Ysé Tran Leur volonté de savoir ce qu’a vécu leur père. Ils ont un sentiment grave depuis toujours, celui qu’il faudrait remuer un silence un peu lourd. Ils comprennent aujourd’hui que leur père a souhaité les protéger en ne racontant pas les souffrances endurées. Nous découvrons ensemble l’Histoire et leur histoire personnelle. Leur sensibilité unique, leur innocence indémaillable. Tout vient de leur vérité, de leur grâce abrupte, de leurs émotions. Leur silence est aussi spectaculaire que leurs mots. Chacun d’entre eux est un sujet inépuisable. Les rencontrer a été un bonheur qui a débordé sur toute ma vie.

Pierre Daum : les 2 000 à 3 000 qui sont restés en France y ont fait des enfants. Au cours de mon travail pour écrire Immigrés de force, j’ai pu rencontrer une quinzaine de ces vieux messieurs. A l’époque, vers 2005, il en restait une trentaine encore vie. Ils ne sont aujourd’hui plus que trois. Tous me disaient : « Si j’avais raconté à mes enfants les souffrances que la France coloniale m’a fait subir, ils auraient commencé à détester leur pays. Et ça, je ne le voulais pas ! »

Avec quel état d’esprit sort-on, après avoir mené une entreprise d’une telle ampleur ? Est-ce que ce documentaire a conditionné votre travail dans les années à venir ?

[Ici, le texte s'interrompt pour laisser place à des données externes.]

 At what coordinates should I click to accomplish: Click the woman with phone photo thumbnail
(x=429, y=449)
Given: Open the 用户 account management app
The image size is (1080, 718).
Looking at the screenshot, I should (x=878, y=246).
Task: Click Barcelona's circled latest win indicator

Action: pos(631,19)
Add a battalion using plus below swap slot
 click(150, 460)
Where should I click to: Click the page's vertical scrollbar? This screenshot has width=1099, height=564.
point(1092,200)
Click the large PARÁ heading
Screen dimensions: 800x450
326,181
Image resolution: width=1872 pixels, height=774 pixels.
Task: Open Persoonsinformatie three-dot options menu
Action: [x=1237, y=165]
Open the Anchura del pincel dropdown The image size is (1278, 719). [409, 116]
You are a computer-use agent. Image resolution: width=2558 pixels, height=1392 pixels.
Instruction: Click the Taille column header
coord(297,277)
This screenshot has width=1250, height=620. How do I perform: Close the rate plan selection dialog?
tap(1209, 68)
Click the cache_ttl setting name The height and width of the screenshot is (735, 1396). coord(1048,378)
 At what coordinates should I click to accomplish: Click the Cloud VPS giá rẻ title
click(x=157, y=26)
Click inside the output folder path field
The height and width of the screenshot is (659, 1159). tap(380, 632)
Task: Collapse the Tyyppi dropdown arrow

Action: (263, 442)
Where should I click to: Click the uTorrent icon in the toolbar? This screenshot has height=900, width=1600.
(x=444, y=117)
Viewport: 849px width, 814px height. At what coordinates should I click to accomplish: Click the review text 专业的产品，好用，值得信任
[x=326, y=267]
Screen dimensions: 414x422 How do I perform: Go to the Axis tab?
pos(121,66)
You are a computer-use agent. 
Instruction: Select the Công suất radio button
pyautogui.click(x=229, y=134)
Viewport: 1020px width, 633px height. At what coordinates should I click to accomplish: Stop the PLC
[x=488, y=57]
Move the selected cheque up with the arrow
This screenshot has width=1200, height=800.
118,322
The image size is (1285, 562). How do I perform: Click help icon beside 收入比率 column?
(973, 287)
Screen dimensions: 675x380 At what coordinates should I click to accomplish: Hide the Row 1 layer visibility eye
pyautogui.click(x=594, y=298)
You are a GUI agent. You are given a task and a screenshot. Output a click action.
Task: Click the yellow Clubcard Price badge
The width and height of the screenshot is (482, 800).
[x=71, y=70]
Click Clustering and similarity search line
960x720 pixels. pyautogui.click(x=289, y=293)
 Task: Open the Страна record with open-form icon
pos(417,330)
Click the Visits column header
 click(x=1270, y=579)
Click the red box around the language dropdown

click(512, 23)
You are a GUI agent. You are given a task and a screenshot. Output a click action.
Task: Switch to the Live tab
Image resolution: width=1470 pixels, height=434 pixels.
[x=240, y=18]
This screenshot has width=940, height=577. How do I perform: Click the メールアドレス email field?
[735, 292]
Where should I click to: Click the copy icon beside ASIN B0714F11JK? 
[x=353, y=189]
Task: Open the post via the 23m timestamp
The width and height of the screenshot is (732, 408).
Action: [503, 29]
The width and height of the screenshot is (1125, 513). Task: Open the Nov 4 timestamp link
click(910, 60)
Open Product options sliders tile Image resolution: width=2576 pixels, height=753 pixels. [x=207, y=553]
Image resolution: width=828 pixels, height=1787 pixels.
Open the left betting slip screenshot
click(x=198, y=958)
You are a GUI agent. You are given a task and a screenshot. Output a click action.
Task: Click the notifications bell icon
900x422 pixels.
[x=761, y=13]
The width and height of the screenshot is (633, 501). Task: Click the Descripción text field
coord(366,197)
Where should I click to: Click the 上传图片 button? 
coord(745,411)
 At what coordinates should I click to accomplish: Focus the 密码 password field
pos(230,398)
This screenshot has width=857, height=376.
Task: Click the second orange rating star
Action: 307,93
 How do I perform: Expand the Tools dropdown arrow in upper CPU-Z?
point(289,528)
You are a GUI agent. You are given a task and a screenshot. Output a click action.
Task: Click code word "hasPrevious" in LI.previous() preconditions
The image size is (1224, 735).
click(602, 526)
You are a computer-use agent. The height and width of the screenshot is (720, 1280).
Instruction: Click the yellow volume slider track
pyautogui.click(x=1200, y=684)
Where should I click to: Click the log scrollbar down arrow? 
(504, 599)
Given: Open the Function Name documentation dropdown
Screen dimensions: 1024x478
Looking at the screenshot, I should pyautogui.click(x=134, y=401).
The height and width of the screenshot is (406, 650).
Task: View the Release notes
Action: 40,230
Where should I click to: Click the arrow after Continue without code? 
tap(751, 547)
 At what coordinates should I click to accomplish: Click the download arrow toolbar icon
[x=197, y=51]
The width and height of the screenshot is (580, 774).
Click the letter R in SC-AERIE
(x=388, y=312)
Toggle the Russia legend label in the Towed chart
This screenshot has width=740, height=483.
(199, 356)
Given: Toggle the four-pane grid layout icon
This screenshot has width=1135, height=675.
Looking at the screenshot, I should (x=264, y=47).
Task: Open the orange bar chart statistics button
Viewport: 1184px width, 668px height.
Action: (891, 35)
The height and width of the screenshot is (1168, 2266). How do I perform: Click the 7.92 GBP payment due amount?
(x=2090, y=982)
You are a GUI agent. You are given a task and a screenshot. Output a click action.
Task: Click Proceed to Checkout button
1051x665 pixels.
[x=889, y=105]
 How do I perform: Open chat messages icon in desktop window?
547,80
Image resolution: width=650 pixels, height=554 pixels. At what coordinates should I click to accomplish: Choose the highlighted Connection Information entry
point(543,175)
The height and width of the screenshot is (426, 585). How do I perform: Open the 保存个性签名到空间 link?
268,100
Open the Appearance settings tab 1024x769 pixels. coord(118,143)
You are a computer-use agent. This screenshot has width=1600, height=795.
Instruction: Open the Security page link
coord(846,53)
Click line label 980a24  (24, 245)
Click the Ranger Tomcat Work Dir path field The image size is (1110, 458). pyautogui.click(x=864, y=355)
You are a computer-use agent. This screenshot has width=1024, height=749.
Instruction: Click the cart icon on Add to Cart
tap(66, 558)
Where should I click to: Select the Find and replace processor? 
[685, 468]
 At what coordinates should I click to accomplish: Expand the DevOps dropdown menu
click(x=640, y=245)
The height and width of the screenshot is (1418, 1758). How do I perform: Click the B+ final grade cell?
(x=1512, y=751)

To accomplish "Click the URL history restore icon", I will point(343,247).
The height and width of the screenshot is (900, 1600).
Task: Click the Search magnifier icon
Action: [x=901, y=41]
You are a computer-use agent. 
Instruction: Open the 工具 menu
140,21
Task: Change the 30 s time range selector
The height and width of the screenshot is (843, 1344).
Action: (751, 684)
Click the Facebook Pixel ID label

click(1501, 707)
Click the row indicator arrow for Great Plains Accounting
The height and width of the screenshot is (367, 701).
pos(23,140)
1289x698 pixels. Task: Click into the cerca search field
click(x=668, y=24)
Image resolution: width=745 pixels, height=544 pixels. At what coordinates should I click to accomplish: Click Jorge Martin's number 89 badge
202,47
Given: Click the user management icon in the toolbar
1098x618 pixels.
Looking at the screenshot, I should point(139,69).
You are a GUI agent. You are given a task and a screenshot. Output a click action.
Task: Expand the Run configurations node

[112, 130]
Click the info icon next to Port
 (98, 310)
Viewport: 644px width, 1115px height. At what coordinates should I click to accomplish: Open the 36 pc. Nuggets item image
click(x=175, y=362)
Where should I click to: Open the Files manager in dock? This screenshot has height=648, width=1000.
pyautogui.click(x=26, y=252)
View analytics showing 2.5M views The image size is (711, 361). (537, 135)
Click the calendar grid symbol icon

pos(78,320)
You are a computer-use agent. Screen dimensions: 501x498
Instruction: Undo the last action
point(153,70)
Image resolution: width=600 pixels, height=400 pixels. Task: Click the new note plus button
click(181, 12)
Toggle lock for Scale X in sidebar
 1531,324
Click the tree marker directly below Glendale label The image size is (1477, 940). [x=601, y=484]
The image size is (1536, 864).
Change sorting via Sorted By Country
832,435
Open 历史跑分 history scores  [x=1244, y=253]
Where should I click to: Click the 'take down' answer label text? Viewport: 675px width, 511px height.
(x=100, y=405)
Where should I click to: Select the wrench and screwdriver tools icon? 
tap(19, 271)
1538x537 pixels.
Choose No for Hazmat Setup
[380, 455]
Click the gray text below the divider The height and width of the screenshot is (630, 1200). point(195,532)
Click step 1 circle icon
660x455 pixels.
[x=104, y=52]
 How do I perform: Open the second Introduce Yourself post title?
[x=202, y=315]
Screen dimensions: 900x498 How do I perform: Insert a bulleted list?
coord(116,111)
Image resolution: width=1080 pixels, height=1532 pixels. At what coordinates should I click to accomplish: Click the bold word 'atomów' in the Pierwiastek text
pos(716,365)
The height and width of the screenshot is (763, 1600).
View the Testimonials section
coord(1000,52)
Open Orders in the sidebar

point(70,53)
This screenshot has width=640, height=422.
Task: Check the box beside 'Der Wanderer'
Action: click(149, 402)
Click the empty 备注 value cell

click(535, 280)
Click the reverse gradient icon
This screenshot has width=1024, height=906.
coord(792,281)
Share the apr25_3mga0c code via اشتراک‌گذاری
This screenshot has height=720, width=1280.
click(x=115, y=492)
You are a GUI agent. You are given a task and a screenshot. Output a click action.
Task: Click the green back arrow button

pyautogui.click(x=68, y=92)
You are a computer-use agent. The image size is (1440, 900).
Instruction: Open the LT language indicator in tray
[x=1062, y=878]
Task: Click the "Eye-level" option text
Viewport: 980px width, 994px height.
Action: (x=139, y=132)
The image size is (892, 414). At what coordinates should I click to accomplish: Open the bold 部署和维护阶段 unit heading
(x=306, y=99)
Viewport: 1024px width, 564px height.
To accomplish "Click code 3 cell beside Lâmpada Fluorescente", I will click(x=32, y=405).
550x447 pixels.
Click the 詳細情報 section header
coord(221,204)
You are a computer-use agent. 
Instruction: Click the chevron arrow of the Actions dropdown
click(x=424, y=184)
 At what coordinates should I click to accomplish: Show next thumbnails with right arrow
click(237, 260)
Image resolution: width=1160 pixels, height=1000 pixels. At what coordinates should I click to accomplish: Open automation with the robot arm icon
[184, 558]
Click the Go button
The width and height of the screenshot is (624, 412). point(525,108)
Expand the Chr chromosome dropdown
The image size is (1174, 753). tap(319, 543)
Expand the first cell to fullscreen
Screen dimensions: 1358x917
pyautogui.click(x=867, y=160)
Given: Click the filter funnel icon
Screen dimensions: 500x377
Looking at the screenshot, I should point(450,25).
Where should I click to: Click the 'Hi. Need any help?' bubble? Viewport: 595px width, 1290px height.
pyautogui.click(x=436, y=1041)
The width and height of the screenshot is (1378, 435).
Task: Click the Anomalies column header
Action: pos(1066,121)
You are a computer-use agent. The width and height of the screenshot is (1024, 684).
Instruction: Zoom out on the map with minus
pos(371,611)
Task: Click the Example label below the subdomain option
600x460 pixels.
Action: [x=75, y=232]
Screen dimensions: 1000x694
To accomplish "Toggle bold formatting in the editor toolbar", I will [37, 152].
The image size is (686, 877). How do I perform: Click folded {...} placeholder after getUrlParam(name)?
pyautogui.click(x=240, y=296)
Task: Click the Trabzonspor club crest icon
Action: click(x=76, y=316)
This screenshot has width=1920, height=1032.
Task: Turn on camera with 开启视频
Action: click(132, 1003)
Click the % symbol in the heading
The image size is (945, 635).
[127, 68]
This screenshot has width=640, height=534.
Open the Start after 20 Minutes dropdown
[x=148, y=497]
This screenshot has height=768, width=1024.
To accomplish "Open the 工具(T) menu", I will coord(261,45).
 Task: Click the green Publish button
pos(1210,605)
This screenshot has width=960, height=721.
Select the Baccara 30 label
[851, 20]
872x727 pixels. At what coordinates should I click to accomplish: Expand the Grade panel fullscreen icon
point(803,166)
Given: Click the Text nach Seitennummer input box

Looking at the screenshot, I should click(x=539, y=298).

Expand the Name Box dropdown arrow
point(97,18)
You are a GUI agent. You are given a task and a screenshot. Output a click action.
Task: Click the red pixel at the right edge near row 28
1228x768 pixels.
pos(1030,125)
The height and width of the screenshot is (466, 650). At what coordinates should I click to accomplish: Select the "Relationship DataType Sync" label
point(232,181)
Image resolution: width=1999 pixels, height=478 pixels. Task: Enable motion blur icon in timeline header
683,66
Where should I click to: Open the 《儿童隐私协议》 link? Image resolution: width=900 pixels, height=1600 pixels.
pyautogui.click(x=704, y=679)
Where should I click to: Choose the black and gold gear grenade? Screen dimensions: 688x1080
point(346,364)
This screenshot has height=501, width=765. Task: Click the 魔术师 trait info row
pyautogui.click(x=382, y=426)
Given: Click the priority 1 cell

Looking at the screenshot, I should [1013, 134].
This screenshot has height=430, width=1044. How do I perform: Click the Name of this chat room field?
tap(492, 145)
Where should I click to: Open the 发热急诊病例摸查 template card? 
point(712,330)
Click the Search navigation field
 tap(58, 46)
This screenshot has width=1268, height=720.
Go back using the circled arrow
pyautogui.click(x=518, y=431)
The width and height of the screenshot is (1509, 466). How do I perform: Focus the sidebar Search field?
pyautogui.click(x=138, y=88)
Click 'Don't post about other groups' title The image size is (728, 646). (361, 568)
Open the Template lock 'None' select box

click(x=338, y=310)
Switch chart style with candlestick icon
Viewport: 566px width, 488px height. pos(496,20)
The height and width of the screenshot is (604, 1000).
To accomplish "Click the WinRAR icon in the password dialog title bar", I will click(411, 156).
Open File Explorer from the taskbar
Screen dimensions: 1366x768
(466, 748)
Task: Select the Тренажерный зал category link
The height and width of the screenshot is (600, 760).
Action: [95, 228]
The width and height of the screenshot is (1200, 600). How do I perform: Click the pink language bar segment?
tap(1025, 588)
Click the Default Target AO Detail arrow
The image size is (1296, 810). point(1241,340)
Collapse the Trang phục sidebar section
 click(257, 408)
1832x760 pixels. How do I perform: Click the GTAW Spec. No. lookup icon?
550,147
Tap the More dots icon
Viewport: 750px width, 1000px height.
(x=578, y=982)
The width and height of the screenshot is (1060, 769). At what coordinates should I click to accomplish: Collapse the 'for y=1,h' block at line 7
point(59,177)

Ysé Tran Nous avons un livre en projet et souhaitons faire des recherches complémentaires sur le même sujet. Ensuite, j’espère obtenir les moyens de monter un autre projet, toujours sur les relations entre la France et l’Indochine. Bien-sûr, en même temps, j’ai envie d’aventures qui sont très éloignées de ces recherches.

Pierre Daum : La colonisation française, et sa longue histoire de souffrances que la France a fait subir à de nombreux peuples, s’est arrêtée en 1962, avec l’indépendance de l’Algérie. Du jour au lendemain, on en n’a plus parlé, un couvercle de plomb a été posé dessus, pendant au moins trois décennies. Depuis une petite vingtaine d’années, ce passé honteux remonte petit à petit à la surface, en provoquant parfois des « tensions mémorielles ». Pour apaiser la société française avec elle-même (et éventuellement avec les sociétés héritières des peuples colonisés), il est important à la fois de faire connaître ce passé (de resituer le cadre historique), et de le faire reconnaître par les plus hauts autorités de l’Etat. Un film comme Une histoire oubliée offre justement cette double fonction. Par sa diffusion à la télévision, il permet à un grand nombre de connaître cette histoire. Mais il a aussi bénéficié de quatre avant-premières, dont une à l’Assemblée nationale, le 17 janvier 2017, en présence de nombreux députés.